Selected text:
=== Section Start ===

You Might Be a Heroin User If…
You might be a heroin user if…
- Your pupils are pinned and you are constantly itching and scratching
- You are always sick with flu-like symptoms (a heroin withdrawal symptom)
- You are nodding off or falling asleep at inappropriate times.
Heroin use in Louisiana and across the United States has increased dramatically, with detectives in East Baton Rouge Parish seizing thirty times the amount of heroin in 2013 as seized in 2012. Again, both locally and in the United States, the crackdown on prescription opioids has driven an ever-increasing number of addicts to heroin over the past several years.
With heroin use rising across the U.S., The Associated Press queried state health departments, medical examiner’s offices and law enforcement agencies across the nation for statistics related to use, overdoses and treatment to obtain a ore detailed picture of the problem on the ground. Read more…
While in Louisiana, Gov. Bobby Jindal signed into law Friday, May 30, 2014, a bill that sets the maximum penalty for repeat offenses of heroin distribution at 99 years. The new law also increases the mandatory minimum amount of time to 10 years, up from five. This is for those convicted even once for dealing heroin.
The legislation proposed this session was in response to the startling increases in deadly heroin overdoses and use of the opiate in Louisiana. While the enforcement of the new laws would ideally mean less heroin on the street, it does not provide a solution to the thousands of heroin addicts who suffer every day in Louisiana and across the United States.
If you know someone who has several of the following symptoms or characteristics, they likely need help for heroin addiction:
- Bruises in the crook of their arms or anywhere on the arms
- Hands swelling or abscesses on arms and hands
- Track marks
- No appetite
- Vomiting
- Leg spasms
- Constipation
- Diarrhea (when withdrawing)
- Sunken eyes
Or if you see any of the following, you may be dealing with a heroin addict:
- Tiny Ziploc bags (1/2″ x 1/2″) with powdered or tar-like residue inside
- Small pieces of balled up foil lying around
- Missing spoons or spoons with black spots on the back of them, or bent spoons
- Orange caps (from a syringe) lying around
- Cigarettes with part of the butt missing
- Dollar bills rolled up like a straw
- Burn holes in pants (from back of spoon)
- Pawn tickets lying around
- Family missing checks or credit cards
- AC in the house set very low
- No coin change lying around when there used to be
- Prescription bottles of antibiotics with a different person’s name (usually taken to prevent infections from needle-use abscesses)
Seek help. Because he or she may not—until it is too late.
And while another bill sponsored by Sen. Sharon Weston Broome, D-Baton Rouge (which is awaiting the governor’s signature) would provide legal immunity under certain circumstances to witnesses of a drug overdose who call for help, this is far too late to help your loved one.

=== Section End ===

Provided material:

=== Section Start ===

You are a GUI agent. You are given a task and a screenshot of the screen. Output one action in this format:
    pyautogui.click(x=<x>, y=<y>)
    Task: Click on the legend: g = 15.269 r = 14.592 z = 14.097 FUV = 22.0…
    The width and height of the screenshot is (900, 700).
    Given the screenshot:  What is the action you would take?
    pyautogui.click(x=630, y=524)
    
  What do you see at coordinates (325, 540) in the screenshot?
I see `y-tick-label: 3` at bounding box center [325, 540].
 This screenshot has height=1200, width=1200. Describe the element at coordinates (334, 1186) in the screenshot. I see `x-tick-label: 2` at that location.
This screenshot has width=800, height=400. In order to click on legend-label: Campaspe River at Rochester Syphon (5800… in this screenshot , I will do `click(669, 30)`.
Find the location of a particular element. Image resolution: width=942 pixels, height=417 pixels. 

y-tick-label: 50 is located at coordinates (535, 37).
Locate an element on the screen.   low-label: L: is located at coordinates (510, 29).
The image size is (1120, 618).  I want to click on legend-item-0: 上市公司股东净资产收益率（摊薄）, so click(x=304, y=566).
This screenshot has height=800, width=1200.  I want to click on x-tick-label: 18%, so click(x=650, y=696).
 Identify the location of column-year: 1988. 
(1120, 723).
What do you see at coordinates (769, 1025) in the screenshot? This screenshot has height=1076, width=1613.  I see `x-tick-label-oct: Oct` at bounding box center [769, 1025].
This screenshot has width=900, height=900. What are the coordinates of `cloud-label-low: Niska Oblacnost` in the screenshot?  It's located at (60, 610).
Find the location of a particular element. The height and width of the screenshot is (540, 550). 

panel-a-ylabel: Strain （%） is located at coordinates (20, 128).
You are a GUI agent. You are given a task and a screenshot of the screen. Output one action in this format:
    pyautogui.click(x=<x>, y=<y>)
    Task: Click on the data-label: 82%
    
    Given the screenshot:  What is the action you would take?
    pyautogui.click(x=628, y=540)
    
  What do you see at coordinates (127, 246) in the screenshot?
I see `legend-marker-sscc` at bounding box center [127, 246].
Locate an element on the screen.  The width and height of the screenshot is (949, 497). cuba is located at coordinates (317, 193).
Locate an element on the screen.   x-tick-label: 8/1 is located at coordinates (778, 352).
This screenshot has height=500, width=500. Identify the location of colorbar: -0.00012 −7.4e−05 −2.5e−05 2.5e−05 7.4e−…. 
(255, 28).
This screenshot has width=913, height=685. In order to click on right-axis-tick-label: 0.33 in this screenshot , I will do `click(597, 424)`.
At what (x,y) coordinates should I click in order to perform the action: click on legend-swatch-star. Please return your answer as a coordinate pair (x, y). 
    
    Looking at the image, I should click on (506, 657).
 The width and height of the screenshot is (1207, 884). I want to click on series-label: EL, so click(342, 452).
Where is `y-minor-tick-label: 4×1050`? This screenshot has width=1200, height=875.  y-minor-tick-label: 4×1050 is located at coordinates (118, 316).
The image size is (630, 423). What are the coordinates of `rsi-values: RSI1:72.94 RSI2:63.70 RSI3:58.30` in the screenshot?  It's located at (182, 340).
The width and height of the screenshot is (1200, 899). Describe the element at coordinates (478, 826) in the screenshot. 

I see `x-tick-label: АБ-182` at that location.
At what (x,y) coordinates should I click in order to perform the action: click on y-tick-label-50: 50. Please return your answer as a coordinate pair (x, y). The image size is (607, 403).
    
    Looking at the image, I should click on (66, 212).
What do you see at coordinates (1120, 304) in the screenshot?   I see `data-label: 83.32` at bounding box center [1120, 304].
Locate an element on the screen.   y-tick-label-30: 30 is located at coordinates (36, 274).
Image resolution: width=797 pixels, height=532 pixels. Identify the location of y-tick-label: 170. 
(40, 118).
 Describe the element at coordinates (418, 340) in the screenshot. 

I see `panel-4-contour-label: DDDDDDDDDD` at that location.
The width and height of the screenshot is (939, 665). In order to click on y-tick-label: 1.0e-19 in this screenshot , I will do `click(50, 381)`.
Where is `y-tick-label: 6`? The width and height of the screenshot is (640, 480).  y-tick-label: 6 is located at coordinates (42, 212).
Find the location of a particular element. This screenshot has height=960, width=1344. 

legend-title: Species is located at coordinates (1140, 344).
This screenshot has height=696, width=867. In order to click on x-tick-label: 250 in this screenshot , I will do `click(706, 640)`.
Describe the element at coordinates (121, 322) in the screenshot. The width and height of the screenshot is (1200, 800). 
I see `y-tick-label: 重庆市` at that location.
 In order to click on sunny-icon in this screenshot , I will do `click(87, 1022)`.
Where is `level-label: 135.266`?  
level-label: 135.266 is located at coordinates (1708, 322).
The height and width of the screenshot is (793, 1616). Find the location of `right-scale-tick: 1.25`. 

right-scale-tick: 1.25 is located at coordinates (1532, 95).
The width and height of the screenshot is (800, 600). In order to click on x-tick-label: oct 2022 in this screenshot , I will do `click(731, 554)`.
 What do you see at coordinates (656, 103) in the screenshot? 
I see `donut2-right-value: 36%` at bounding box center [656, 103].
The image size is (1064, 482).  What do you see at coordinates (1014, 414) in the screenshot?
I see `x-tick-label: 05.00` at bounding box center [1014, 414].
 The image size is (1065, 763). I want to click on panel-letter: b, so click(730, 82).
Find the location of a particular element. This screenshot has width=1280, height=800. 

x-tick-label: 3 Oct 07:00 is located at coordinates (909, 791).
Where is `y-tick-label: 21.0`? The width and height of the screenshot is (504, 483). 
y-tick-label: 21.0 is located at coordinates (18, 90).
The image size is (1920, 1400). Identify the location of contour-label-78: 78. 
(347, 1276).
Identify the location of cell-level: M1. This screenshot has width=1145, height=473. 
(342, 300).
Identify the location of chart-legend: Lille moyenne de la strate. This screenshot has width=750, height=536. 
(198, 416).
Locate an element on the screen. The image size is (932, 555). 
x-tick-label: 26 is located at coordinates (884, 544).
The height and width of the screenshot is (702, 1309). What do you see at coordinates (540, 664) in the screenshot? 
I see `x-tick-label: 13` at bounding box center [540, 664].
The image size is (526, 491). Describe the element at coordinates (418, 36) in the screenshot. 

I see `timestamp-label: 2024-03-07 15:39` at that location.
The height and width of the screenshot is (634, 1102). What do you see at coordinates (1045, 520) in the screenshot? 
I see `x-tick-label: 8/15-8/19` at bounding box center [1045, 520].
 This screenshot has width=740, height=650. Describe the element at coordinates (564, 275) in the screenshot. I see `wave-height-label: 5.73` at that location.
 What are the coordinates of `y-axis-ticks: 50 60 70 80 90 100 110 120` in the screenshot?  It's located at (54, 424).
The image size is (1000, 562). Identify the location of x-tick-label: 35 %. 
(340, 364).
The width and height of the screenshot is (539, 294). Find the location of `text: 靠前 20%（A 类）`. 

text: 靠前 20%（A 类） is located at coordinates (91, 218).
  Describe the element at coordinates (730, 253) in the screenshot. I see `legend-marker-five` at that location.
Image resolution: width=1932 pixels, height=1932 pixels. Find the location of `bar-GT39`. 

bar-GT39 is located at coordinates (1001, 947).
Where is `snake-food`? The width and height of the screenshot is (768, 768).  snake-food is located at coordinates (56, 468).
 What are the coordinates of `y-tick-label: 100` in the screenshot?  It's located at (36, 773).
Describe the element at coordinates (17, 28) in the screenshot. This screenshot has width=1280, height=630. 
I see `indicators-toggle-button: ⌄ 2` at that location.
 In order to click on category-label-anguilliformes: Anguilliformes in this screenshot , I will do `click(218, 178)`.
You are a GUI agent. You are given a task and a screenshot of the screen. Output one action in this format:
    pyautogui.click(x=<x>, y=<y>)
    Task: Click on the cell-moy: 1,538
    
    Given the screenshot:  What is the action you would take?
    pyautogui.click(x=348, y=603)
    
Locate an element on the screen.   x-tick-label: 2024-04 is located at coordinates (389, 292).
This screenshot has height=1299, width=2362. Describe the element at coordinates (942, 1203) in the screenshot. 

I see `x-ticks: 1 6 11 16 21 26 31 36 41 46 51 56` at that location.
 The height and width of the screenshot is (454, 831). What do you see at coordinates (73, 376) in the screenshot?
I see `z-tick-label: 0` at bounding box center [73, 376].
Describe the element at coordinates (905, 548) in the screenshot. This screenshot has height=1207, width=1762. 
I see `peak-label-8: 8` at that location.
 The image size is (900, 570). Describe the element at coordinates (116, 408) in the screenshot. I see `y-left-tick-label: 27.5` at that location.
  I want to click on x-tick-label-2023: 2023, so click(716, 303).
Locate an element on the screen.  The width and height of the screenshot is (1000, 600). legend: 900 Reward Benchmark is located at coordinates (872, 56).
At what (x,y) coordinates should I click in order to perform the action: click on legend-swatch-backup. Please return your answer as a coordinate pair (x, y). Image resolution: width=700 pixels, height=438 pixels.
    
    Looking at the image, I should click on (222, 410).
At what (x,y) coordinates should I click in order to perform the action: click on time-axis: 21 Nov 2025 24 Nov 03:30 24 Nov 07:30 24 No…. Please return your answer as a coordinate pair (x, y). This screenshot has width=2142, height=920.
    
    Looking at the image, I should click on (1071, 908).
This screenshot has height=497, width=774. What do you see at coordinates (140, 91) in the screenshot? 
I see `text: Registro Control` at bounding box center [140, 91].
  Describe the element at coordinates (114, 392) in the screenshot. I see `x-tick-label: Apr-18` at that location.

=== Section End ===

Problem to work on: In the text on heroin use, what maximum penalty does the Louisiana law signed on May 30, 2014, set for repeat offenses of heroin distribution?

Written solution: 99 years